_YOUR GOAL:_ Please restate, word for word, the lines below that begin at the one with "Open the 林吉特哥伦比亚比索 currency pair" and end at the one with "Expand Completa la". Leave out all other lines.

_Stored records:_
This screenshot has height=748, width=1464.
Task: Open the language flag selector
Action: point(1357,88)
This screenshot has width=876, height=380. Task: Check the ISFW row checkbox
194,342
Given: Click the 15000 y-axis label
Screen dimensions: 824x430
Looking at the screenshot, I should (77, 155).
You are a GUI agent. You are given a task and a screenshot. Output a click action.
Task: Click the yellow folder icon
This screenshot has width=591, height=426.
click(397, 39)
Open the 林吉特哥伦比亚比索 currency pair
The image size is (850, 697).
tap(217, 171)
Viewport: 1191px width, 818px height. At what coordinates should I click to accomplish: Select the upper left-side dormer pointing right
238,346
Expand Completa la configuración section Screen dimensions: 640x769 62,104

...

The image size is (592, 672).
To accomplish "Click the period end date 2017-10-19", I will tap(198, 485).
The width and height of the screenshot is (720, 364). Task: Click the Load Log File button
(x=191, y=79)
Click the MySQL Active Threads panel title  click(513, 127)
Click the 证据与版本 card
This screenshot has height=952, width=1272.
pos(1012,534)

_RESPONSE TO THIS TASK:_
Open the 林吉特哥伦比亚比索 currency pair
The image size is (850, 697).
tap(217, 171)
Viewport: 1191px width, 818px height. At what coordinates should I click to accomplish: Select the upper left-side dormer pointing right
238,346
Expand Completa la configuración section Screen dimensions: 640x769 62,104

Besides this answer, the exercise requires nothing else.